Pros of Supervised RE

  1. Supervision of exceptional quality (ensuring that the relations that are extracted are relevant)
  2. We can train the classifier to have a perfect decision boundary to distinguish different relations accurately.

Cons of Supervised RE

  1. Labelling an extensive training set is expensive.
  2. Difficult to add new relations as we would have to train a new classifier.
  3. Supervised models are brittle, do not generalize well to different genres for relation extraction. For example: if we introduce a supervised model to detect relations in Financial Documents, it will not work for Medical Documents. Models are biased towards a particular text-domain.
  4. Supervision is only feasible for a small set of relation types for a specific genre. In our case, the Microsoft Earnings document can be well trained on Supervised RE. However, our supervised model fails to detect relevant relations if we introduce Facebook’s earnings with different text structures.
  5. Computation time is vast for supervised learning.

Weakly Supervised Relation Extraction

The idea is to start with a set of hand-crafted rules and automatically find new ones from the unlabeled text data through an iterative process (bootstrapping). Alternatively, one can begin with sed of seed tuples, describing entities with a specific relation. E.g. seed={(ORG: Microsoft, LOC: Redmond)} states entities having the connection “based in.”

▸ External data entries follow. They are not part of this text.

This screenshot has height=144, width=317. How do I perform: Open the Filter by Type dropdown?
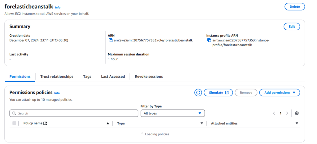[x=173, y=113]
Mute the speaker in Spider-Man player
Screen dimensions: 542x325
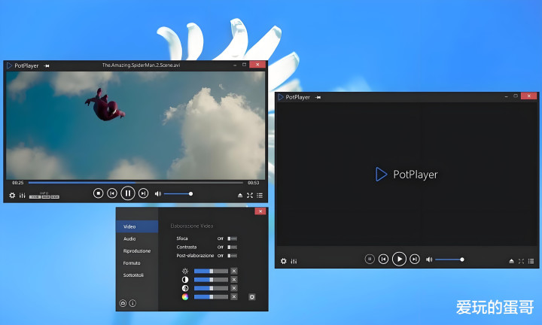pyautogui.click(x=158, y=193)
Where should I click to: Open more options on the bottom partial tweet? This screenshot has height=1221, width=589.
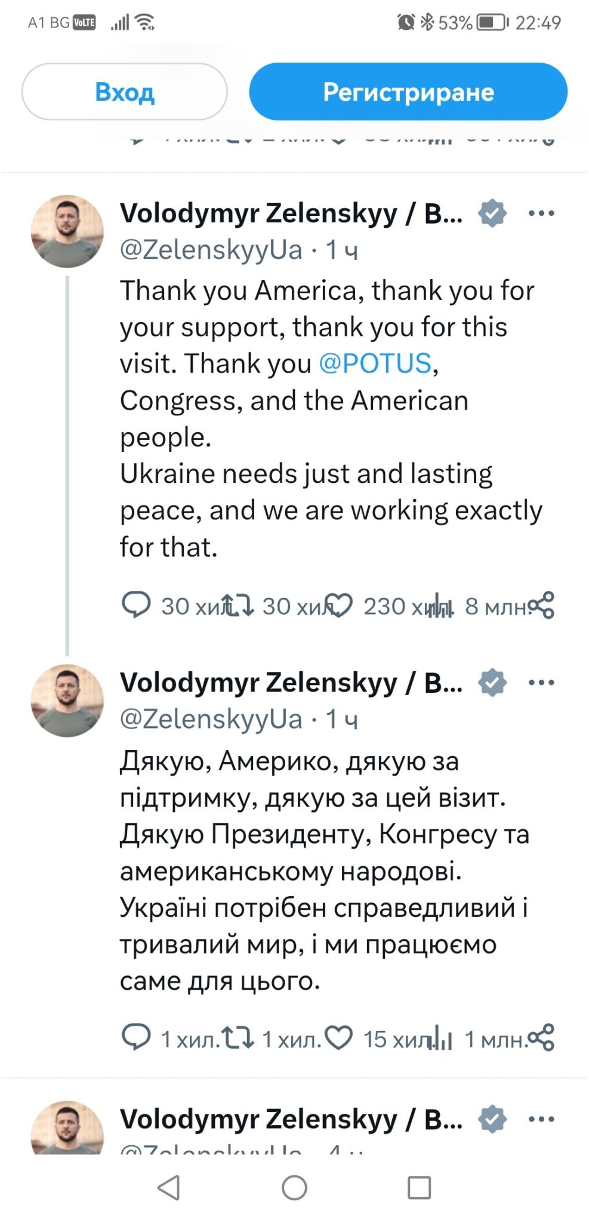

There are various ways to perform weak supervision, and each methodology has a specific use case to solve and extract relations.

  1. PSPP(process-structure-property-performance) reciprocity

This approach is used for knowledge graph population and graph search concerning material design. The task is decomposed into three subtasks: Factor collection, relation identification & branching.

  • Collect factors for nodes in PSPP Knowledge Graph, and classify elements into each PSPP class. A factor is an important scientific concept for material design and is classified into ‘process’, ‘structure’, or ‘property’. For example, process factors include ‘tempering’; structural factors include ‘grain refining’; property factor include ‘strength.
  • For given two nodes and sentences mentioning factors represented by these nodes, their relation is identified. The relation is labelled in binary manner i.e positive or negative. A positive relation between A and B indicates that factor A affects factor B and a negative relation between A and C represents that factor A occurs independently of factor C. In chart, two nodes are connected if they have a positive relation.
  • Branching the nodes and relation will create a PSPP Knowledge Graph.

Use case: Material Designing, Commercial Product Manufacturing, Scientist developing new materials. For example, a scientist developing new materials with specific desired properties can look for factors in a PSPP Knowledge Graph and query accordingly.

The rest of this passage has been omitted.